◆ The exercise: Change every "Where should I click to:" in the material to "Which spot should I click to:" and leave the rest untouched.

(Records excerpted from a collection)
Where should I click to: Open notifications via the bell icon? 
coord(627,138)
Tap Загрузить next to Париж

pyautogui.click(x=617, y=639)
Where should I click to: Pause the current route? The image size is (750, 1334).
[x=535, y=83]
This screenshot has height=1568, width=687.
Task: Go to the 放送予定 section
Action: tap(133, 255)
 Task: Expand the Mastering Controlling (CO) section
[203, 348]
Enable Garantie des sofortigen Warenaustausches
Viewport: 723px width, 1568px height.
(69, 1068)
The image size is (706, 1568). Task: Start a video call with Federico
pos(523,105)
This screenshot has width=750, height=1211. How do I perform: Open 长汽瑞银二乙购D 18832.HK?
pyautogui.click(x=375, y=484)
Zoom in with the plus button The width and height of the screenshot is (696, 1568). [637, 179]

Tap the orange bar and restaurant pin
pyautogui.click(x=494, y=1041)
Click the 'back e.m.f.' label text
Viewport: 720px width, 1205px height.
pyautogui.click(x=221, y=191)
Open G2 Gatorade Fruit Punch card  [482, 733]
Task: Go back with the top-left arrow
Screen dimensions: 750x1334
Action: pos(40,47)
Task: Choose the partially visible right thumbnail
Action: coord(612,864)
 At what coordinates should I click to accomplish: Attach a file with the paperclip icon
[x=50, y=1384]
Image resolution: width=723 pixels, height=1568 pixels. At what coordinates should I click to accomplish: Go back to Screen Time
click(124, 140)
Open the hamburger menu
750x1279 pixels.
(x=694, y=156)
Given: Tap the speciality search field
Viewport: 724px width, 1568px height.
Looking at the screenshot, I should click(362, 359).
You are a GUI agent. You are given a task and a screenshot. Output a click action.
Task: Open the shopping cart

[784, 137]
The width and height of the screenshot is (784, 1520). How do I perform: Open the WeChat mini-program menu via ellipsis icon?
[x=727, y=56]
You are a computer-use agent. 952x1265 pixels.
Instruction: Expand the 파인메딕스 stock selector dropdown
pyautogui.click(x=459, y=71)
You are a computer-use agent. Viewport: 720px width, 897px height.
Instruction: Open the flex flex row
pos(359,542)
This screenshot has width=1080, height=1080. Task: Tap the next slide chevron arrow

◆ Solved problem:
Which spot should I click to: Open notifications via the bell icon? 
coord(627,138)
Tap Загрузить next to Париж

pyautogui.click(x=617, y=639)
Which spot should I click to: Pause the current route? The image size is (750, 1334).
[x=535, y=83]
This screenshot has height=1568, width=687.
Task: Go to the 放送予定 section
Action: tap(133, 255)
 Task: Expand the Mastering Controlling (CO) section
[203, 348]
Enable Garantie des sofortigen Warenaustausches
Viewport: 723px width, 1568px height.
(69, 1068)
The image size is (706, 1568). Task: Start a video call with Federico
pos(523,105)
This screenshot has width=750, height=1211. How do I perform: Open 长汽瑞银二乙购D 18832.HK?
pyautogui.click(x=375, y=484)
Zoom in with the plus button The width and height of the screenshot is (696, 1568). [637, 179]

Tap the orange bar and restaurant pin
pyautogui.click(x=494, y=1041)
Click the 'back e.m.f.' label text
Viewport: 720px width, 1205px height.
pyautogui.click(x=221, y=191)
Open G2 Gatorade Fruit Punch card  [482, 733]
Task: Go back with the top-left arrow
Screen dimensions: 750x1334
Action: pos(40,47)
Task: Choose the partially visible right thumbnail
Action: coord(612,864)
 At what coordinates should I click to accomplish: Attach a file with the paperclip icon
[x=50, y=1384]
Image resolution: width=723 pixels, height=1568 pixels. At what coordinates should I click to accomplish: Go back to Screen Time
click(124, 140)
Open the hamburger menu
750x1279 pixels.
(x=694, y=156)
Given: Tap the speciality search field
Viewport: 724px width, 1568px height.
Looking at the screenshot, I should click(362, 359).
You are a GUI agent. You are given a task and a screenshot. Output a click action.
Task: Open the shopping cart

[784, 137]
The width and height of the screenshot is (784, 1520). How do I perform: Open the WeChat mini-program menu via ellipsis icon?
[x=727, y=56]
You are a computer-use agent. 952x1265 pixels.
Instruction: Expand the 파인메딕스 stock selector dropdown
pyautogui.click(x=459, y=71)
You are a computer-use agent. Viewport: 720px width, 897px height.
Instruction: Open the flex flex row
pos(359,542)
This screenshot has width=1080, height=1080. Task: Tap the next slide chevron arrow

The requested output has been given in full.